8. A check valve as in claim 7, wherein the second hose connector housing defines a plurality of recesses respectively positioned between adjacent supporting surfaces and a plurality of grooves each fluidly connecting one of the recesses with the exit passage.

9. A check valve as in claim 8, wherein the supporting surfaces each extend generally radially to the outer rim of the second hose connector housing.

10. A check valve as in claim 9, wherein the supporting surfaces define a broadening width along a direction toward an outer rim of the second hose connector housing.

11. A check valve as in claim 8, wherein each of the grooves is positioned between adjacent supporting surfaces.

12. A check valve as in claim 8, wherein the membrane disk defines a plurality of openings located radially outwardly from the valve seat and wherein each of the openings is generally kidney-shaped.

13. A check valve as in claim 12, wherein the second hose connector housing defines six supporting surfaces and the membrane disk defines eight openings.

14. A check valve as in claim 7, wherein the supporting surface projections are positioned on the inner end of the supporting surface and adjacent to the exit passage, and positioned within a radius of the valve seat.

15. A check valve as in claim 7, wherein the supporting surfaces each have at least a portion that define a generally concave surface.

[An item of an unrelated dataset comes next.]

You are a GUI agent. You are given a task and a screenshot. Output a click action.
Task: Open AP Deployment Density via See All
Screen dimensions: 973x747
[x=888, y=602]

16. A check valve as in claim 7, wherein the coupled first and second hose connector housings define an annular groove of greater diameter than the annulus of the valve seat, and the membrane disk includes an annular protrusion, wherein the disk annular protrusion is configured to be received in the annular groove defined by the coupled first and second hose connector housings.

17. A check valve as in claim 7, wherein the coupled first and second hose connector housings define an annular groove of greater diameter than the annulus of the valve seat, and the membrane disk includes an annular protrusion, wherein the disk annular protrusion is configured to be received in the annular groove defined by the coupled first and second hose connector housings.

18. A check valve as in claim 7, wherein the coupled first and second hose connector housings define an annular groove of greater diameter than the annulus of the valve seat, and the membrane disk includes an annular protrusion, wherein the disk annular protrusion is configured to be received in the annular groove defined by the coupled first and second hose connector housings.

19. A check valve as in claim 18, wherein the supporting surfaces each have at least a portion that define a generally concave surface.